He leaned toward her and she caught the scent of aftershave, a hint of cinnamon blended with leather and wood smoke. He hadn’t been wearing that last night. All this “I didn’t have time to change” stuff was a load of bull. He’d wanted to make an entrance—and it was working. Every eye in the place was on him—the women covetous, the men envious.
“How are you, princess?”
Sarah bristled. “Don’t call me that.”
She reminded herself that she didn’t like rodeo cowboys. Didn’t like them at all.
You
liked
the
way
he
kissed
you, though. You liked the way he…
She shut down that line of thinking as he gave her a lopsided grin that made him look surprisingly boyish despite the breadth of his shoulders.
“I thought maybe you’d give me a second chance.”
“That’s assuming you ever had a first chance,” she quipped.
The men at the table guffawed, but Lane seemed unaffected by what she’d thought was a killer zinger.
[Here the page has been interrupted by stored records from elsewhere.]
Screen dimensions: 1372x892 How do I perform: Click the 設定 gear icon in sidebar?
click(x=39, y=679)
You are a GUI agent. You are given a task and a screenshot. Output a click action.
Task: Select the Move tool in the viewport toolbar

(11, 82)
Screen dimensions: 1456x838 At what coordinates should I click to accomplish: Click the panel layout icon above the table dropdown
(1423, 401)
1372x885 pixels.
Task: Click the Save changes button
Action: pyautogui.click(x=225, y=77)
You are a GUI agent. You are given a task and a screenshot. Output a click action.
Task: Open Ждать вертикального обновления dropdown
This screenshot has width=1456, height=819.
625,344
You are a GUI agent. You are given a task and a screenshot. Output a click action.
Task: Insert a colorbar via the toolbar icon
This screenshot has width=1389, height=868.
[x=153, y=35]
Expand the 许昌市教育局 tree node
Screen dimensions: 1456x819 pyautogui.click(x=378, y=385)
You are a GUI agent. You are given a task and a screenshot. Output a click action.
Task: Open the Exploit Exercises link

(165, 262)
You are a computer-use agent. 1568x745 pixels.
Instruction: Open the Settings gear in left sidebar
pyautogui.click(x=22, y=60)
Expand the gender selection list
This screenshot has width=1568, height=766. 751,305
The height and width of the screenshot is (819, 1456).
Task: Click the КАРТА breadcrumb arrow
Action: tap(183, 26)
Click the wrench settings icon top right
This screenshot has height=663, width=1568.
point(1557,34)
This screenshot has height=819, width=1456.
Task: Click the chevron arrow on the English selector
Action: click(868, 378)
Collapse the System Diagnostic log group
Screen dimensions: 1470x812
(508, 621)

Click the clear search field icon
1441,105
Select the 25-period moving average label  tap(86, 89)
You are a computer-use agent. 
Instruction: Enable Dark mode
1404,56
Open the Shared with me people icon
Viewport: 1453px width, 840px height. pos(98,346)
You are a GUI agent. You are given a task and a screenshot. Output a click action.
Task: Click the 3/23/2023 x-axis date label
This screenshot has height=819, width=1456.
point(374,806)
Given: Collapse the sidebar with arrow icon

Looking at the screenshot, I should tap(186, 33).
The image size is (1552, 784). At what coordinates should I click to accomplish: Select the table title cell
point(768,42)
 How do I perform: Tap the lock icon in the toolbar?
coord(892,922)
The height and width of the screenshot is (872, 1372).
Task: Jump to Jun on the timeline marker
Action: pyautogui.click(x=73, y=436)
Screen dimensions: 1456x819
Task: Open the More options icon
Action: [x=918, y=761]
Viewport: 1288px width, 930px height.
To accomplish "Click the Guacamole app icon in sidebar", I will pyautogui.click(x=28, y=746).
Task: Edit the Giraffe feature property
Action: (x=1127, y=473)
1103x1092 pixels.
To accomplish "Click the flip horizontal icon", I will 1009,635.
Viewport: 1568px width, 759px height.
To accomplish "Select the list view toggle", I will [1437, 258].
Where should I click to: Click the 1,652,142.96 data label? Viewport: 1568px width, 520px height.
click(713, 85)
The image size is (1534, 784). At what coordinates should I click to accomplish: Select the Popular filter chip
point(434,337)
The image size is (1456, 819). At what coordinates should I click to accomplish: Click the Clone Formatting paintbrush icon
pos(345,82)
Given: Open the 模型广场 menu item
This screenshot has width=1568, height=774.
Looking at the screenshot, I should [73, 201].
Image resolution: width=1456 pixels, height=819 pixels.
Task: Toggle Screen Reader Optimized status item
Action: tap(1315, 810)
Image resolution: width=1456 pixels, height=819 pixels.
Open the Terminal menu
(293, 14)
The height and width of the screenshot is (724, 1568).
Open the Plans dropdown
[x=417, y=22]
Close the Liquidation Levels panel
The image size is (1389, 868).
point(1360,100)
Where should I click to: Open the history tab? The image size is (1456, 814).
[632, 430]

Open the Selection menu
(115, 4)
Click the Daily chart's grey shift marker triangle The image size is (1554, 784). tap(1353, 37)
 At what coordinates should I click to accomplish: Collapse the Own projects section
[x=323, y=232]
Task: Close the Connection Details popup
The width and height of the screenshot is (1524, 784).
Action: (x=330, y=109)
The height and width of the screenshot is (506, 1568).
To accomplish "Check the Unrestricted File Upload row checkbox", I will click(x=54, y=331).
He scanned the room and its business-suited clientele with obvious scorn, looking rough, battered, and one hundred percent cowboy.
Being responsible sucked.
She was grateful when the waiter interrupted, bringing course after course of beautifully presented, perfectly cooked food. The conversation started up again around them, and Lane’s white teeth flashed as he good-naturedly answered question after question about rodeo from Eric’s friends. Sarah did her best to shrink into the shadows, concentrating on her food so she wouldn’t have to look at him.
Gradually, the questions slowed and finally ceased as one man after another got up to leave. Lane scooted his chair back a bit, clearly looking to engage Sarah in conversation. They listened to each other breathing for a while. Obviously Eric had invited her here to persuade Lane to do the drilling. And he wanted her to use every possible means to do the persuading.
She had a job to do, and that job didn’t just matter to her. It mattered to Kelsey and Katie, too. She took a deep breath. “We need to talk.”
“You’re right,” he said. “We do.”
“Why won’t you let them drill on the ranch?” she asked.
“That’s what you want to talk about?”
“Of course.” She leveled what she hoped was a dispassionate stare. “What else would we talk about?”
“Us.”
“There is no us. There can’t be. It’s not just my job, either. You’re a cowboy, and I’m—not. You like Two Shot, and I don’t.”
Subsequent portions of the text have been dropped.